Profound loss of neprilysin accompanied by decreased levels of neuropeptides and increased CRP in ulcerative colitis.

Abstract

Neprilysin (NEP, CD10) acts to limit excessive inflammation partly by hydrolyzing neuropeptides. Although deletion of NEP exacerbates intestinal inflammation in animal models, its role in ulcerative colitis (UC) is not well explored. Herein, we aimed to demonstrate changes in NEP and associated neuropeptides at the same time in colonic tissue. 72 patients with UC and 27 control patients were included. Patients’ demographic data and laboratory findings, five biopsy samples from active colitis sites and five samples from uninvolved mucosa were collected.

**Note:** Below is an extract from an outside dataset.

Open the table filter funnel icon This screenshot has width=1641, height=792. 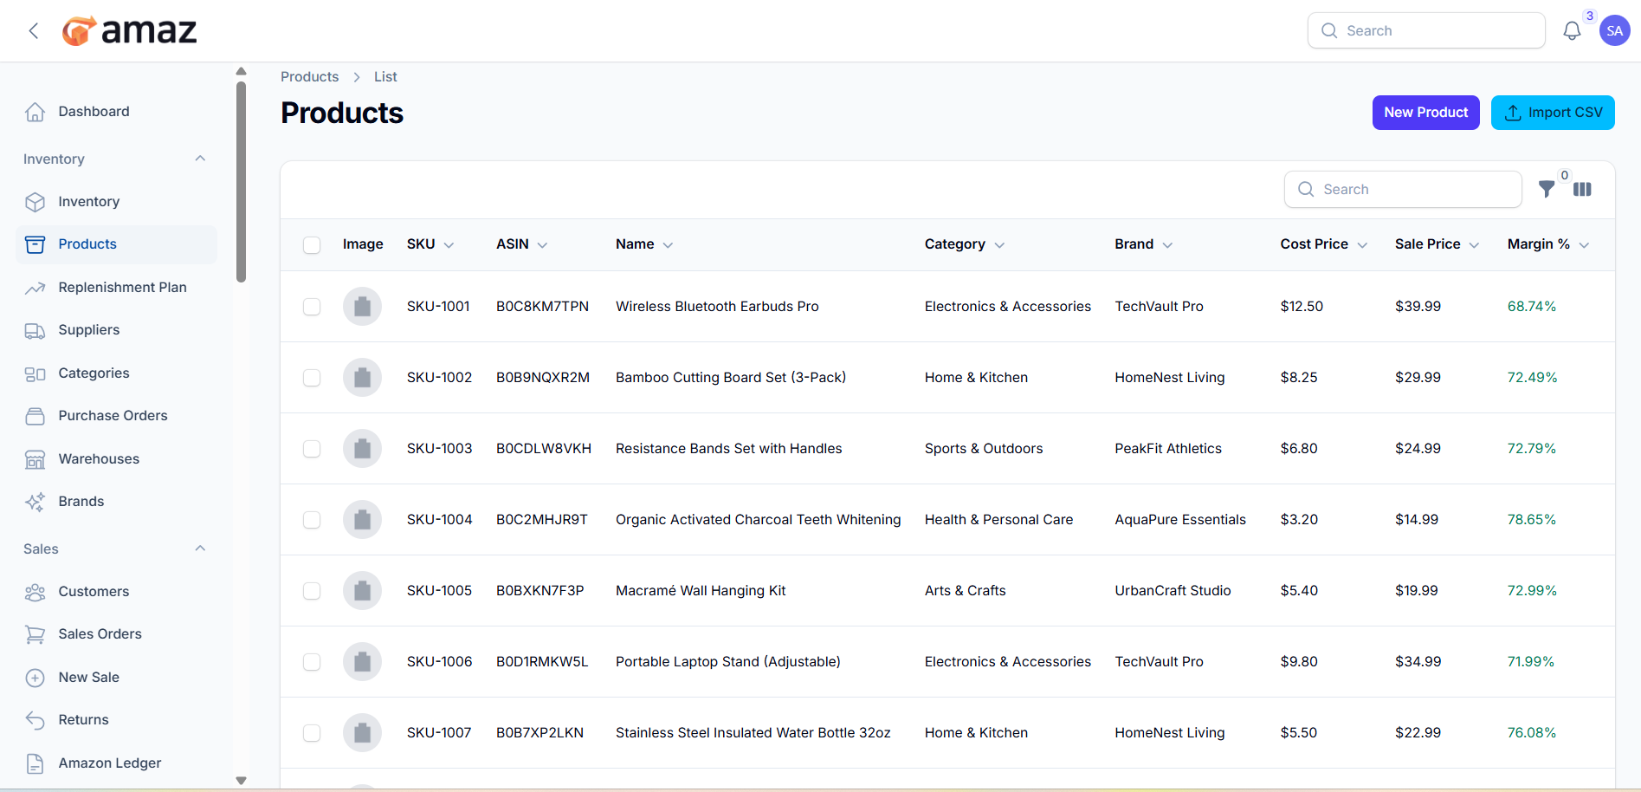pyautogui.click(x=1546, y=189)
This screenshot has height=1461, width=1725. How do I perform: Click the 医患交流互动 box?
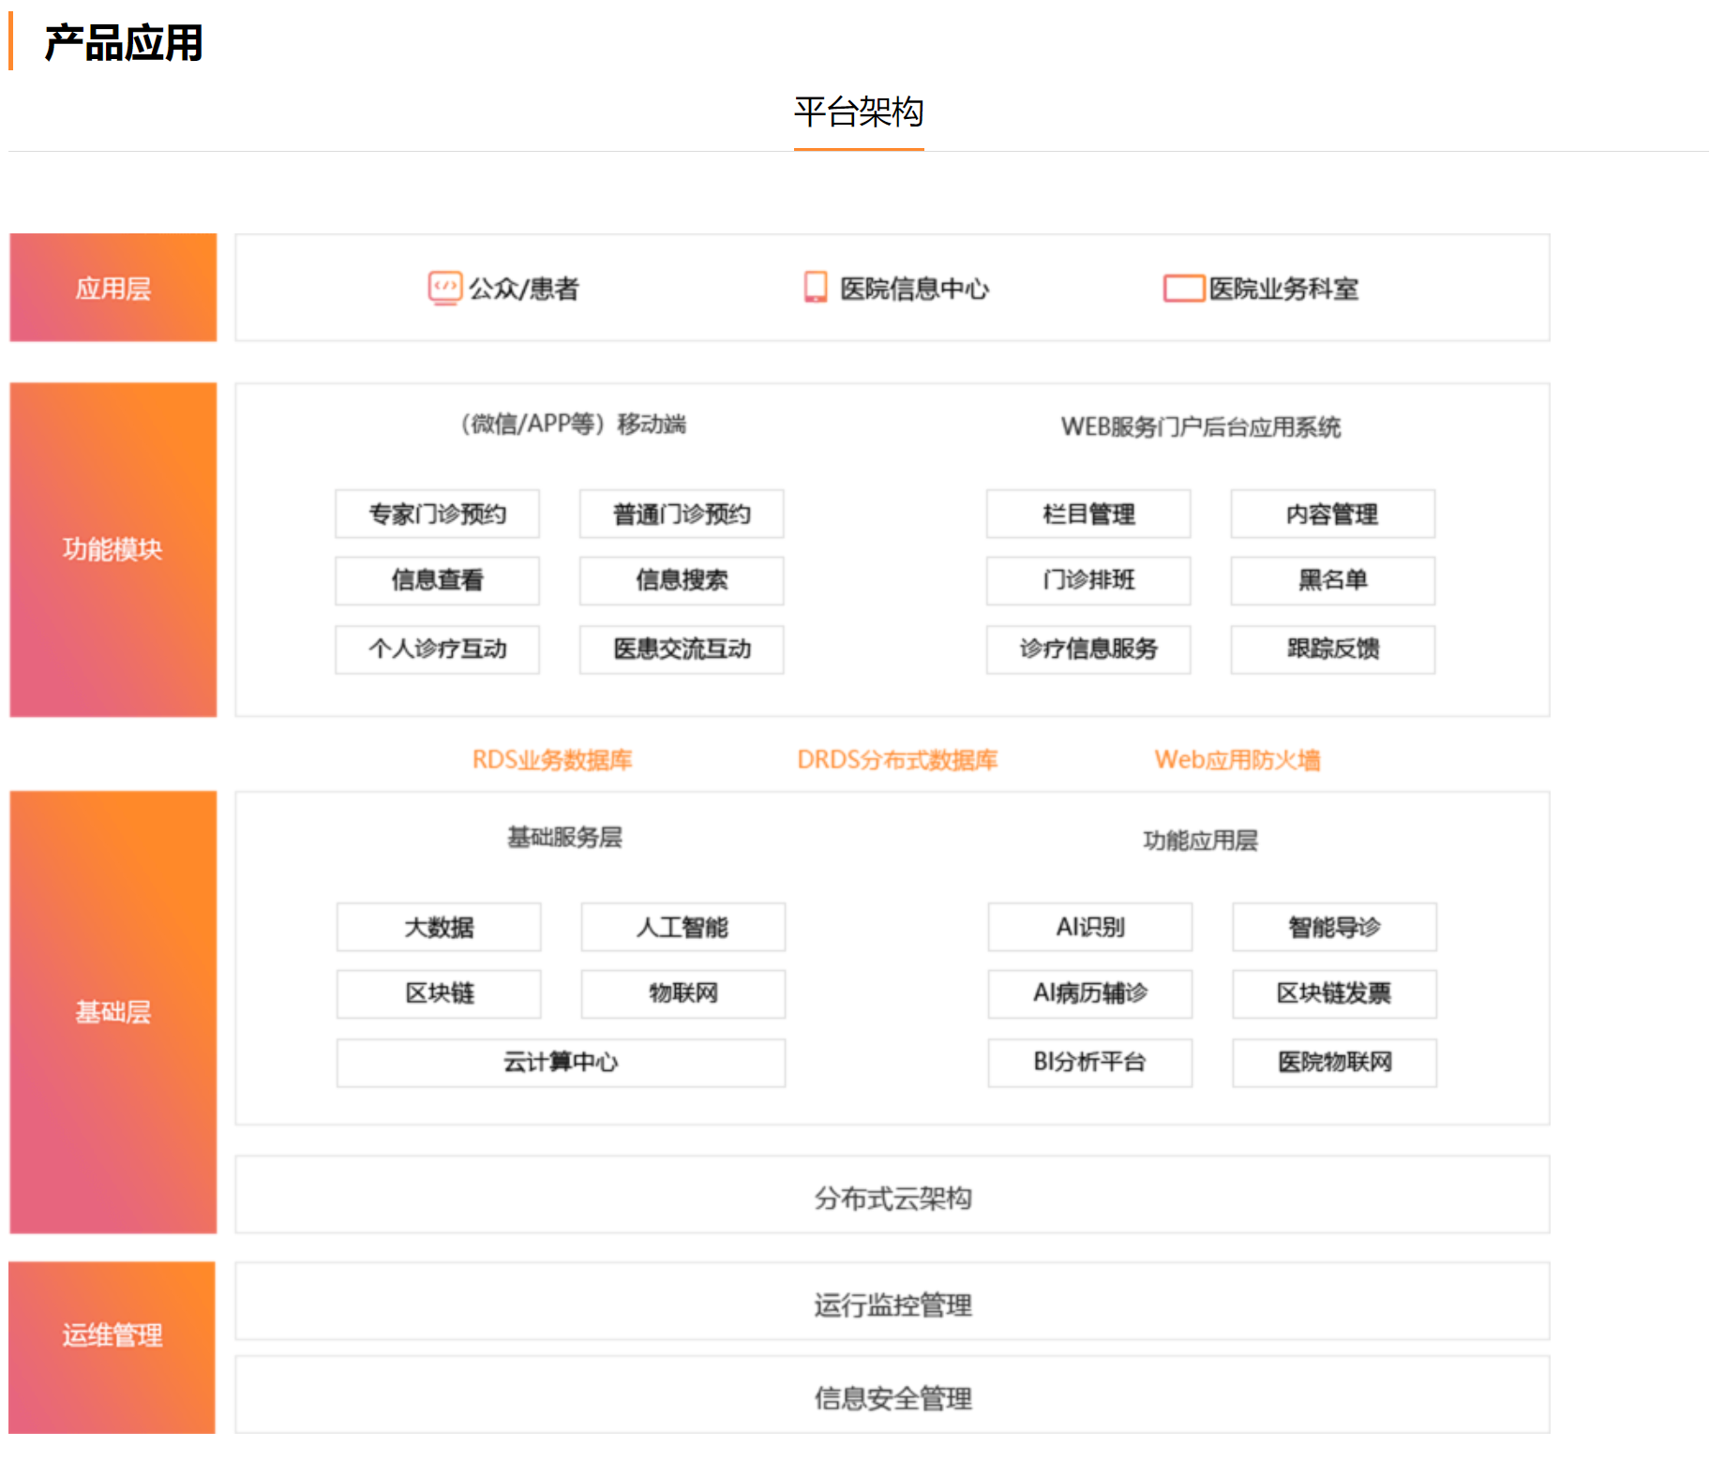coord(682,649)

Substance P (SP), calcitonin gene related peptide (CGRP) and vasoactive intestinal peptide (VIP) were extracted from freshly frozen tissues and measured using ELISA. Levels of NEP expression were determined using immunohistochemistry and immunoreactivity scores were calculated. GEBOES grading system was also used. We demonstrated a profound loss (69.4%) of NEP expression in UC, whereas all healthy controls had NEP expression. Patients with UC had lower neuronal SP; however non-neuronal SP remained similar. UC patients had also lower neuronal and non-neuronal VIP levels. CGRP were low in general and no significant changes were observed. Additionally, CRP positive patients with UC had higher rates of NEP loss (80% vs 51.9%) and lower SP levels when compared with CRP negative patients with UC. Concurrent decreases in SP and VIP with profound loss of NEP expression observed in UC is likely to be one of the factors in pathogenesis. Further studies are required to define the role of neuropeptides and NEP in UC.